Work order: Word for word, reproduce the records, keeping none of the pictures.

Data entries:
--------------------
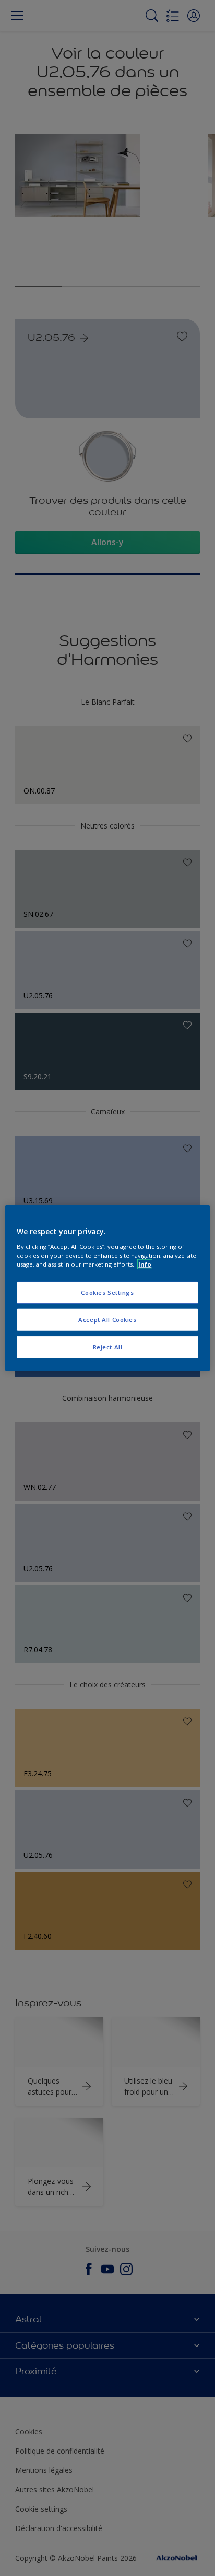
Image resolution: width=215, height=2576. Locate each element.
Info (144, 1264)
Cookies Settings (107, 1292)
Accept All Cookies (107, 1319)
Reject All (108, 1346)
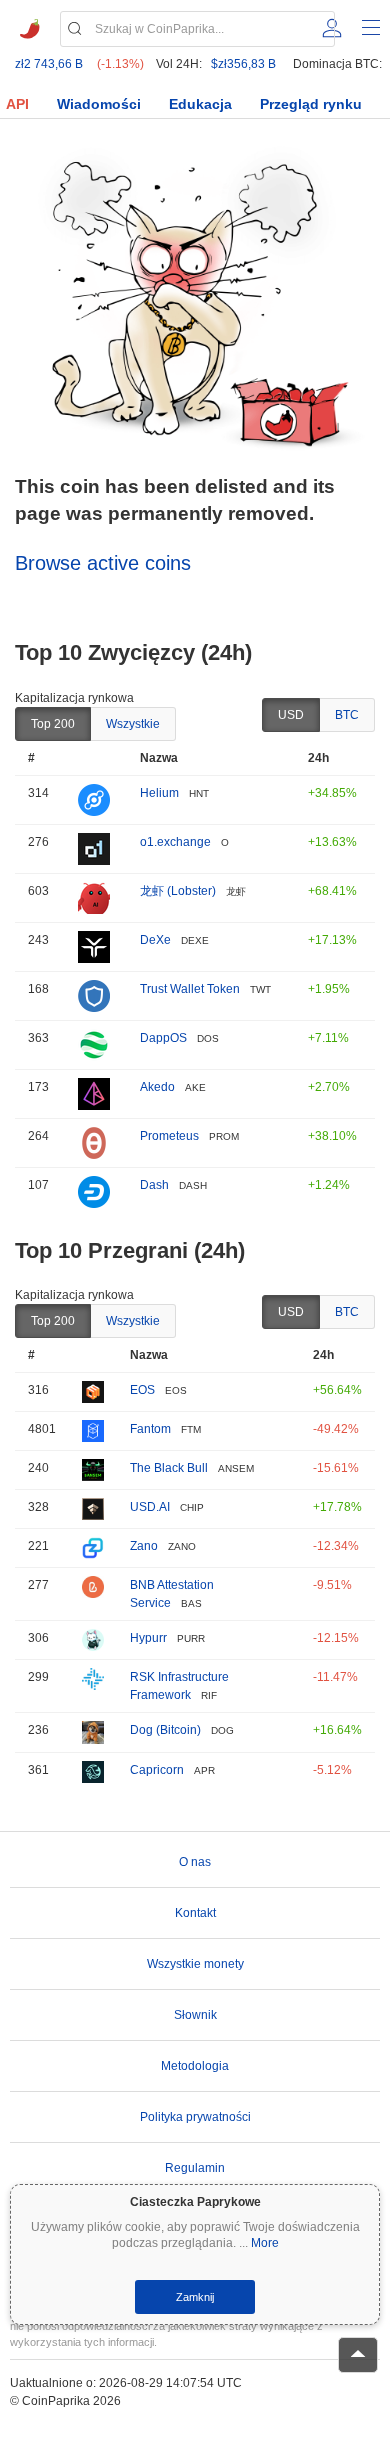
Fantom (150, 1429)
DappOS (163, 1038)
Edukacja (200, 104)
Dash (154, 1185)
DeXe (155, 940)
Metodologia (195, 2066)
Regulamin (195, 2168)
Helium (159, 793)
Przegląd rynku (311, 104)
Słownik (195, 2015)
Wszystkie (133, 724)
--------------------
Answer for this exercise:
Image resolution: width=215, height=2576. Locate each element.
Info (144, 1264)
Cookies Settings (107, 1292)
Accept All Cookies (107, 1319)
Reject All (108, 1346)
Fantom (150, 1429)
DappOS (163, 1038)
Edukacja (200, 104)
Dash (154, 1185)
DeXe (155, 940)
Metodologia (195, 2066)
Regulamin (195, 2168)
Helium (159, 793)
Przegląd rynku (311, 104)
Słownik (195, 2015)
Wszystkie (133, 724)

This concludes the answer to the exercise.